Abstract
There have been various developments in intraoral 3D scanning technology. This study is aimed at investigating the accuracy of 10 scanners developed from 2015 to 2020. A maxillary dental model with reference points was printed from Form 2 (FormLabs, Somerville, MA, USA). The model was scanned 5 times with each intraoral scanner (IOS); Trios 3 (normal and high-resolution mode); Trios 4 (normal and high-resolution mode) (3Shape Trios A/S, Copenhagen, Denmark); iTero Element, iTero 2, and iTero 5D Element (Align Technologies, San Jose, California, USA); Dental Wings (Dental Wings, Montreal QC, Canada); Panda 2 (Pengtum Technologies, Shanghai, China); Medit i500 (Medit Corp. Seoul, South Korea); Planmeca Emerald™ (Planmeca, Helsinki, Finland); and Aoralscan (Shining 3D Tech. Co., Ltd., Hangzhou, China). After the scan, the 3D scanned stereolithography files were created. The various distances were measured five times in X, Y, Z, and XY axes of various scans and with a vernier caliper (control) and from the Rhinoceros software. The data were analyzed using SPSS 18. Test for the normality of the various measurement data were done using Kolmogorov-Smirnov test. The trueness and precision of the measurements were compared among the various scans using the Kruskal-Wallis test. The significance was considered at P < 0.05. The trueness of the intraoral scans was analyzed by comparing the measurements from the control. Precision was tested through the measurements of repeated scans. It showed that more the distance is less the accuracy for all scanners. In all studied scanners, the trueness varied but precision was favorably similar. Diagonal scanning showed less accuracy for all the scanners. Hence, when scanning the full arch, the dentist needs to take more caution and good scan pattern. Trios series showed the best scan results compared to other scanners.
1. Introduction
In recent decades, there has continuous advancement in digital technologies in dentistry, such as computer-aided design/computer-aided manufacturing (CAD/CAM) systems, milling systems, three-dimensional (3D) scanning, and printing of various dental biomaterials [1–3]. Digital dentistry helps in the diagnosis, treatment planning, and fabrication of prostheses. An accurate dental impression is required to fabricate a good dental prosthesis or restoration [4, 5]. To fabricate a prosthesis or restoration digitally, dentists send the digital impression obtained from an intraoral scanner (IOS) from the clinic to the dental laboratory. Then, after receiving the digital scan, the dental technician creates a digital model, then designs, and finally manufactures the prosthesis.

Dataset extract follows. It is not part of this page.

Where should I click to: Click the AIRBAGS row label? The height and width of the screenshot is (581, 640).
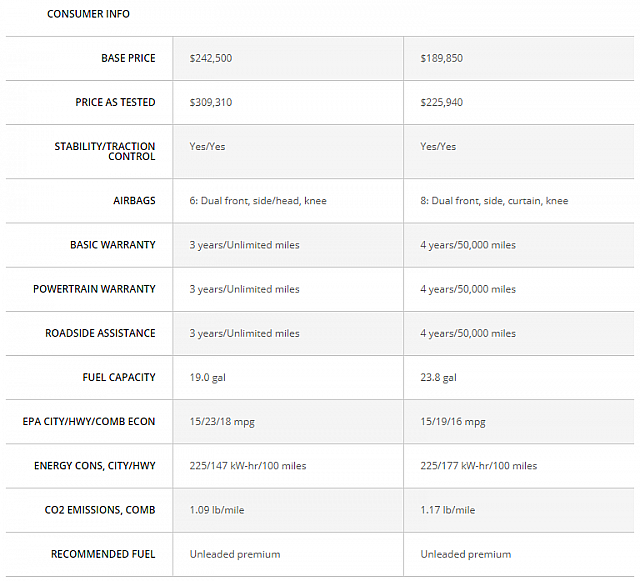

There are different IOSs that are available in the market [6]. Intraoral scanners generally have a scan area of 1-2 teeth [7, 8]. At present, there are advanced scanning technologies, such as triangulation technique (used by Cerec, Dentsply Sirona), active wavefront sampling (used by True Definition, 3 M ESPE), and confocal scanning technique (used by iTero, Align Technology, and Trios, 3Shape) [9–11]. The confocal scanning technology is a faster scanning technology that captures images by focusing on an optical light beam with high-resolution visual images with improved accuracy and fewer distortions [9, 12].

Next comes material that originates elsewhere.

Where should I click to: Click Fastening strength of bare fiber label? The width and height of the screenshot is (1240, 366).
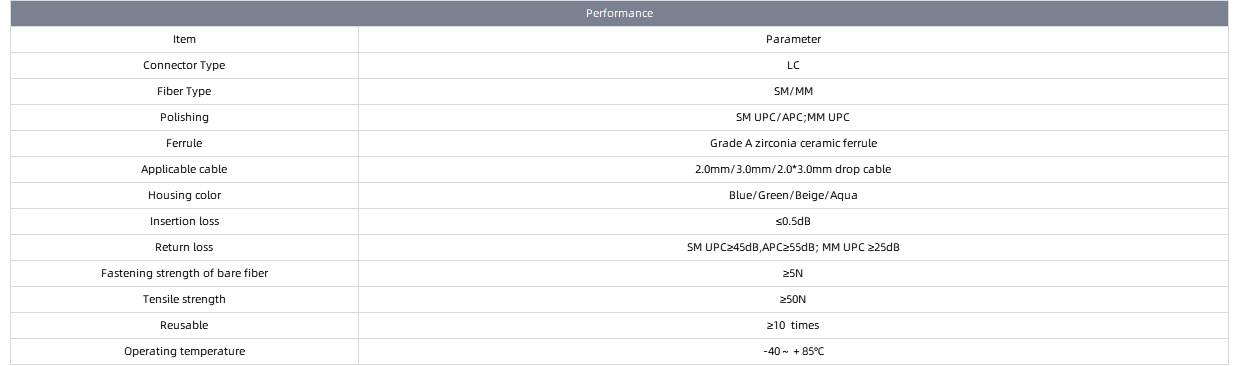(184, 273)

Hence, with the various developments in intraoral 3D scanning technology, it is important to access the scanning accuracy of various IOS in the market. Hence, this in vitro study is aimed at investigating the accuracy of 10 scanners developed from 2015 to 2020.
2. Materials and Methods
2.1. Study Model
Maxillary dental models with reference point model were drawn by CAD software using Meshmixer and were printed from Form 2 (Figure 1) (FormLabs, Somerville, MA, USA) [13, 14].
Figure 1.
3D model. (a) The model was drawn by CAD software using Meshmixer, (b) 3D printed model, and (c) scanned file from an intraoral scanner exported to Rhinoceros 3D modeling software for the measurements.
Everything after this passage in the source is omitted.